Who’s hungry?

Last year I created and managed the props for the Butler Little Theatre’s production of Over the River and Through the Woods, a play primarily about family and love but also about food. During the play, the characters eat and eat, and eat. Eating is hard to manage while acting. There’s the risk of having something in your mouth when your line comes up, or of choking on a bite or getting something in your teeth or on your clothes…. And for a props manager, there are also the concerns about providing food that can survive the stage lights and not go bad before the actors eat it, and piles of dirty dishes getting in the way for the rest of the show.

The play is currently in production at the McKnight Players dinner theater, and the Pittsburgh Post-Gazette’s food columnist, Suzanne Martinson, is preparing the food props for the show. She has taken the concerns about food safety and edibility to heart, as one would expect. But she’s approached it quite differently from how I did.


For the BLT production, the director wanted the theater to smell like cooking: specifically, like onion and garlic and tomato sauce. But not for the whole show, only for the big dinner scene at the end of the first act. We set up a hot plate backstage, put a layer of olive oil in a fry pan, added dried onion and garlic, and set a fan behind it. I turned the contraption on midway through the act — not too high or the oil would smoke — and flicked the fan on when the dinner scene started. It took several rehearsals to get the timing exact so the smell filled the 150-seat theater by the correct point in the show, and then didn’t linger to nauseate everyone for the next hour. I had to turn everything off and set the sizzling pan outside, by the theater’s dumpsters, to cool off while the show continued.

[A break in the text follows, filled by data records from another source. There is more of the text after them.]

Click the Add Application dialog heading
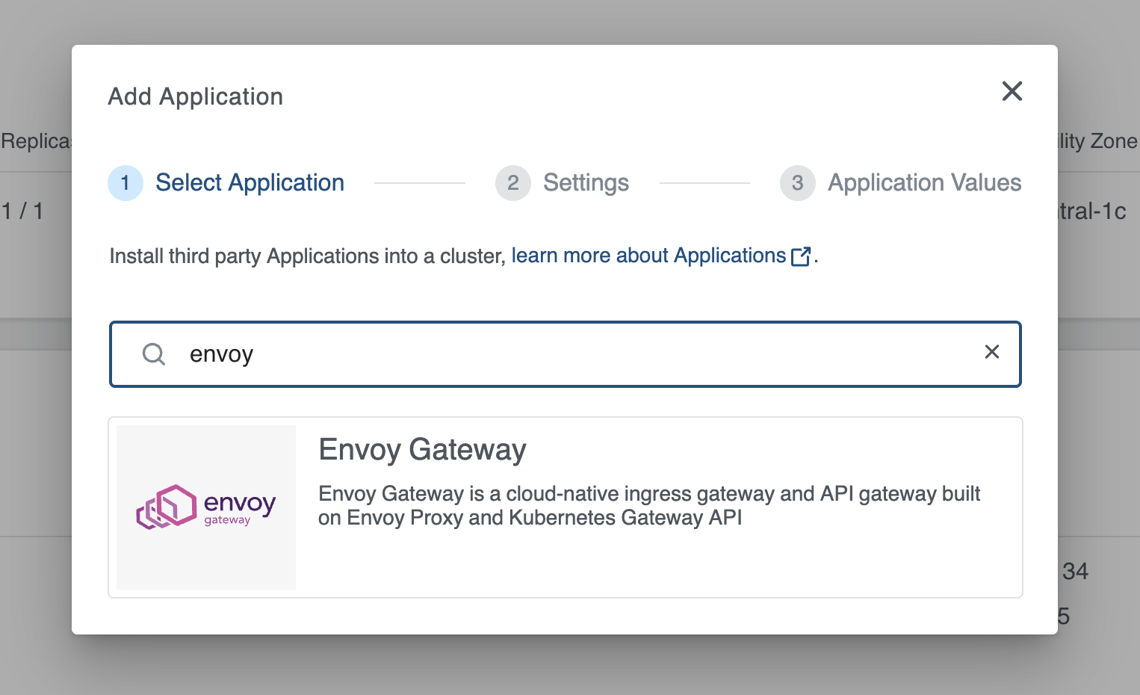Screen dimensions: 1140x695 pos(195,96)
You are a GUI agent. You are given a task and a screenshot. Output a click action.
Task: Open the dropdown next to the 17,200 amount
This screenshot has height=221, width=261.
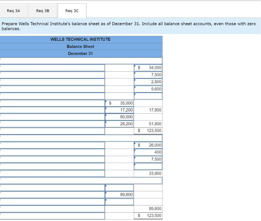(106, 109)
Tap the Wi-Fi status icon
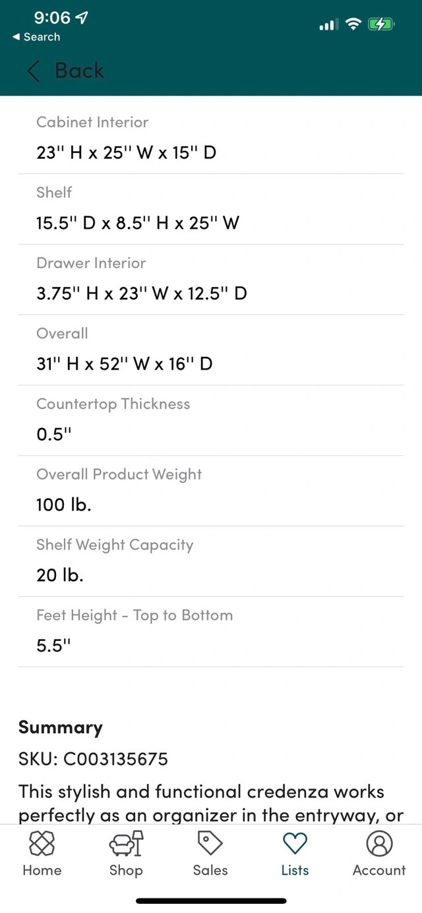 tap(353, 25)
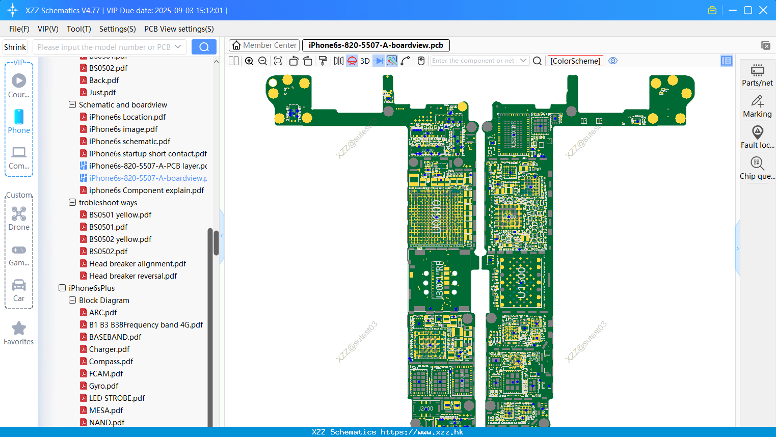This screenshot has width=776, height=437.
Task: Toggle the eye visibility icon
Action: [613, 61]
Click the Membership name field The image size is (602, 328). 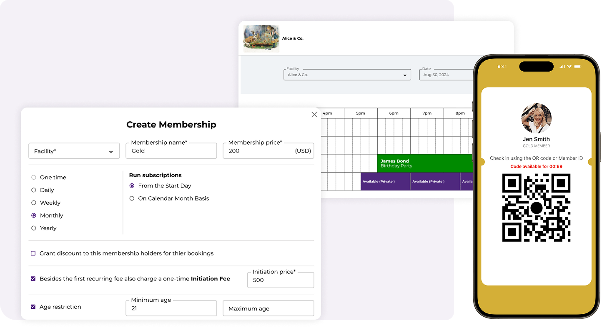point(171,151)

And that was just for the smell effect. The food was a bigger consideration. Here’s what the characters eat in the course of the play, all of it dictated by the script and therefore not possible to change:

Coffee and coffee cake
Dinner, including zucchini, veal, salad, bread, and wine
Cannoli
Coffee again
Peanuts
One very tall sandwich (not eaten)
Large platter of antipasto (not actually eaten, just for a sight gag)

For coffee we used Coca-Cola; the cannoli were filled with whipped cream, which is easier to serve quickly and eat than real cannoli filling; the white wine was white grape juice. I substituted toast points for veal at first, then switched to skinned, thinly sliced yellow squash, sauteed and served with a light sauce to look like veal piccata. (We avoided red sauce for fear of tomato splatters on the costumes.) I limited garlic and onion in all the dishes: Every character kisses someone in the course of the second act, and of course they also shout at each other and so forth, and I didn’t want the camraderie of the group to be destroyed by rampant garlic breath.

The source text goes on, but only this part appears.